Tool suite developed to monitor the progress and status of the Collaborative Cross and provide a bunch of useful analysis tools over the in-progress and complete CC lines.
Visualization and analysis tool for the subspecific origin and haplotype diversity among a set of over 100 classical laboratory mice.
HiDimViewer is a visualization tool we are developing for high-dimensional datasets. It is designed to be used as an interactive data exploration tool to aid scientists in selecting and observing clusters in high-dimensional data.
NPUTE is an efficient data structure we have developed for finding pair-wise haplotype similarity. Its simplicity can lead to benefits in speed and exhaustive searches over multiple parameters.

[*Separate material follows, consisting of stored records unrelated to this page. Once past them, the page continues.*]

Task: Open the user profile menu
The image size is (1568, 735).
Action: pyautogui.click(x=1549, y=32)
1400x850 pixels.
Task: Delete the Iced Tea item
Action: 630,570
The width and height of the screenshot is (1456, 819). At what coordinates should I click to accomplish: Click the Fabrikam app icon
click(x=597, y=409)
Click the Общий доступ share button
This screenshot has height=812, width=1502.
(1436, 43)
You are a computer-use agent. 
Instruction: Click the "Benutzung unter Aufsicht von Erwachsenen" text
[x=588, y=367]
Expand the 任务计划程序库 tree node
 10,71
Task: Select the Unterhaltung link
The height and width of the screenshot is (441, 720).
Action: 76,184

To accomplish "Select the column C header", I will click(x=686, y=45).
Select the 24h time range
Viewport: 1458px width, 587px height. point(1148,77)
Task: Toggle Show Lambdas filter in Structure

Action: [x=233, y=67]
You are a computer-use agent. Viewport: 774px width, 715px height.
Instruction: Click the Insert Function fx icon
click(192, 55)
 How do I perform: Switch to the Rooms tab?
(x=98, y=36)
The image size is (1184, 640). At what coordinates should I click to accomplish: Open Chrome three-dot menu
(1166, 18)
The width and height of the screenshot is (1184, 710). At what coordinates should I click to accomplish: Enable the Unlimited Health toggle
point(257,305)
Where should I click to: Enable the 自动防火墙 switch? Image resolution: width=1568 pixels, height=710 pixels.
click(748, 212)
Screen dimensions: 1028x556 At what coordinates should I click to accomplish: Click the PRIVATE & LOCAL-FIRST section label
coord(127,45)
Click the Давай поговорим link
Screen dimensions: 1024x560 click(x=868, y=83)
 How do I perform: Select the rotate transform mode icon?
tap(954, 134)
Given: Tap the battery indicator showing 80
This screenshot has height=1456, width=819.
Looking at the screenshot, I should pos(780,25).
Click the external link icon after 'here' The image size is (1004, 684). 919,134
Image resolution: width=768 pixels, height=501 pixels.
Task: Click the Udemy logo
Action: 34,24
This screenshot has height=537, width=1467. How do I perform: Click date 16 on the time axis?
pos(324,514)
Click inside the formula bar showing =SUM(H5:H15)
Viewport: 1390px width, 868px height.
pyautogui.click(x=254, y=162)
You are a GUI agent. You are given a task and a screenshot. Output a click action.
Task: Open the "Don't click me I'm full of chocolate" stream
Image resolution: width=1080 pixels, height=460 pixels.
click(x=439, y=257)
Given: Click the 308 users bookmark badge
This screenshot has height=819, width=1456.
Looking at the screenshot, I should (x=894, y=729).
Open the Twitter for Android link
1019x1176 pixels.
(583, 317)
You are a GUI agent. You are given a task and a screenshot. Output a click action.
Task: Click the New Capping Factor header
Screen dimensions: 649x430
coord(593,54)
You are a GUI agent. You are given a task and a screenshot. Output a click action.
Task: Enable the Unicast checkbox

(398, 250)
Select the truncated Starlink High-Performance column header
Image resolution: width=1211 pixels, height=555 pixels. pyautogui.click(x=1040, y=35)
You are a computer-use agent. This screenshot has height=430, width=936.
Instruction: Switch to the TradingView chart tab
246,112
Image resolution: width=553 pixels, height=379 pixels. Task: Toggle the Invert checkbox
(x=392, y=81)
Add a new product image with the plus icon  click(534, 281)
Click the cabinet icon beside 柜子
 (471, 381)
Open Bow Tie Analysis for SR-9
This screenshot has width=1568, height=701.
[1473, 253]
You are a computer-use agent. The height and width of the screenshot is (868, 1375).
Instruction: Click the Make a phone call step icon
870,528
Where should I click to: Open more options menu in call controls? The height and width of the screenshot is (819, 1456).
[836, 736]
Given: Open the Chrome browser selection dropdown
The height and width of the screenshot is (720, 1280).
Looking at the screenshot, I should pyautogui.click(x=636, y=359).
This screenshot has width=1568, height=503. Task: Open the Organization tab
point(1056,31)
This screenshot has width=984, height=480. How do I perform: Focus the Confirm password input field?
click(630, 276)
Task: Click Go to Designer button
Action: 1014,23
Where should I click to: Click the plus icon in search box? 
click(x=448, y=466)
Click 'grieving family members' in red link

The most commonly used resources harbor only a fraction of Mus musculus genetic diversity, which is not uniformly distributed resulting in many blind spots. Only resources that include wild-derived inbred strains from subspecies other than M. m. domesticus have no blind spots and uniform distribution of the variation. Unlike other resources that are primarily suited for gene discovery, the CC is the only resource that can support genome-wide network analysis, which is the foundation of systems genetics.
In XBox Science, we are exploring the potential of employing game interfaces, game-design principles, and game production approaches for constructing bioinformatics tools.
In this project, we developed TreeQA, a quantitative genome wide association (GWA) mapping algorithm. TreeQA utilizes local perfect phylogenies constructed in genomic regions exhibiting no evidence of historical recombination. By efficient algorithm design and implementation, TreeQA can efficiently conduct quantitative genom-wide association analysis and is more effective than the previous methods.
The Collaborative Cross Simulator will provide both data and visual simulations for the collaborative cross experiment. The simulator will provide a powerful tool for the community by allowing them to generate synthetic lines and populations. Using these synthetic mice, researchers can compare actual mouse data against statistically neutral and random data.
In this project, we study the problem of segmenting the genotype sequences into the minimum number of segments attributable to the founder sequences. Our algorithms incorporate biological constraints to greatly reduce the computation, and guarantee that only minimum segmentation solutions with comparable numbers of segments on both haplotypes of the genotype sequence are computed. Our algorithms can also work on noisy data including genotyping errors, point mutations, gene conversions, and missing values.
In this project, we study the Minimum Mosaic Problem: given a set of genome sequences from individuals within a population, compute a mosaic structure containing the minimum number of breakpoints. This mosaic structure provides a good estimation of the minimum number of recombination events (and their location) required to generate the existing haplotypes in the population. We solve this problem by finding the shortest path in a directed graph. Our algorithm’s efficiency permits genome-wide analysis.
In this project, we studied the problem of finding SNP-pairs that have significant associations with a given quantitative phenotype. We propose an efficient algorithm, FastANOVA, for performing ANOVA tests on SNP-pairs in a batch mode, which also supports large permutation test. FastANOVA only needs to perform the ANOVA test on a small number of candidate SNP-pairs without the risk of missing any significant ones.
This web tool allows one to extract subset of gene expression data by specifying subsets of genes,probes and strains. Clustering analysis can also be done on extracted data. An algorithm called, SAFE, is also integrated so that enrichment of biological pathways can be tested. The tool is available at http://compgen.unc.edu/GeneExprExtract
GBrowse is an open source genome viewer, which combines both databases and interactive Web pages for manipulating and displaying annotations on genomes. We utilize GBrowse to visualize genome-wide datasets as tracks, of which the order and the appearance are customizable by administrators or end-users. GBrowse supports simultaneous overviews, regional views, and detailed views.